Two years ago, Victor Davidson and Antoine Hawkins were on the verge of a collapse. Davidson and his mother were struggling to survive, with money problems forcing the pair to move apartments nearly every month. In short, he needed a stable place to stay. Meanwhile, Hawkins was in and out of trouble with the law, trying to minimize his connection with a gang he had been a part of for five years.
Both found a home together, at a place neither anticipated. Now, as chronicled by the Detroit News, the two are best friends and just concluded a senior football season playing for their adoptive father, Detroit (Mich.) Westside Christian School football coach Sean Tarrant.
"It's working out great," Tarrant told the News. "They get along with our children like they were blood. They watch TV together and watch movies together. If you walked into our house, you wouldn't know they weren't our children."
That both Michigan teens would end up at Tarrant's door is both surprising and unique. Davidson came to his coach asking for help after he and his mother finally found themselves checking in and out of homeless shelters to save money. After Tarrant drove the teenager home one day and Davidson refused to let him see where he was living, he took control of the situation, met with the teen's mother and told her that he wanted to take care of her son.
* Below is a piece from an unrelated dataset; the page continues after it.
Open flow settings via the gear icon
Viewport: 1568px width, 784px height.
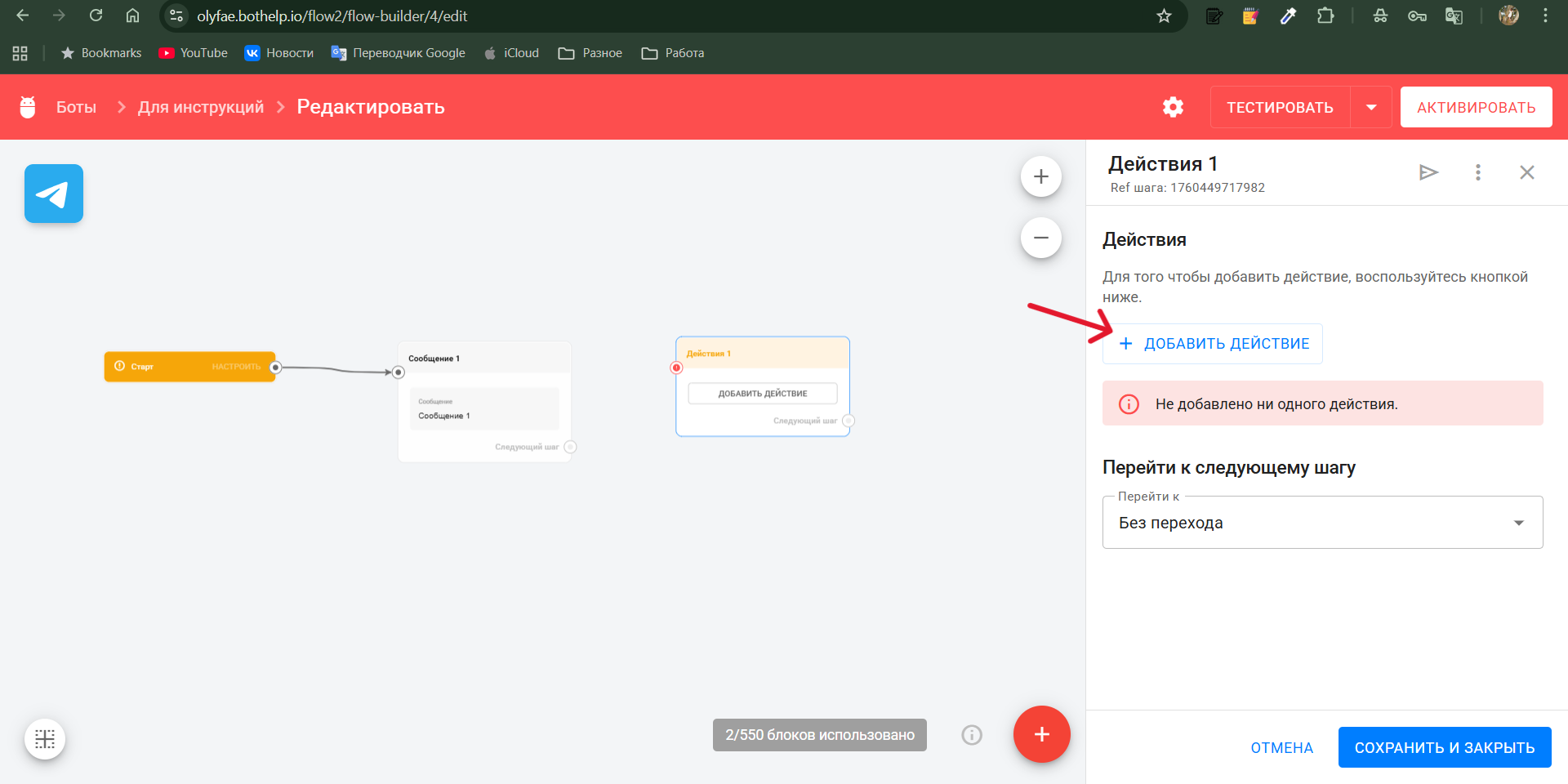click(x=1173, y=107)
"Victor was sleeping in class," Tarrant told the News. "He was always saying he was hungry. I knew something was wrong. He asked one day if I could take him home and I did. A couple of days later I asked Victor if I could give him a ride home again. I took him and I asked if I could go inside and he said he didn't want me to. That was a red flag.
"A couple of days later Victor told me (they didn't) have a place (to live). I told him that he didn't have to worry about his situation any more and that he could come and live with us."
A few months later, Tarrant met Hawkins after the teen was playing in a pickup basketball game. After being introduced by a mutual contact who wanted to help Hawkins find a mentor, the coach learned more about the teen's desperate family situation; his father had lost his job and his mother was sick. The family's limited income and social aid couldn't pay for Hawkins and his mother's medication, and Tarrant's wife immediately stepped forward and insisted that her family take Hawkins off their hands.
That's what happened, and the senior has never looked back. After years of run-ins with police, Hawkins and Davidson, who now do almost everything together, are on the verge of a collegiate football career. Both 18-year-olds are scheduled to graduate from Westside Christian in January, after which they will attend Jefferson University and play for its Division II football program in Jefferson City, Mo.
"I want to go college," Davidson told the News. "It's a dream I've had for a long time. Now it's coming true."
And, as they prepare to leave the Tarrant's bustling, seven-child home, the family patriarch insists that he and his wife only want one thing in return for the generosity they have shown in the past year-and-a-half.
"My grandmother once told me that you never deny a person food," Tarrant said. "You show your love by feeding people. I never understood what she meant. Now I do.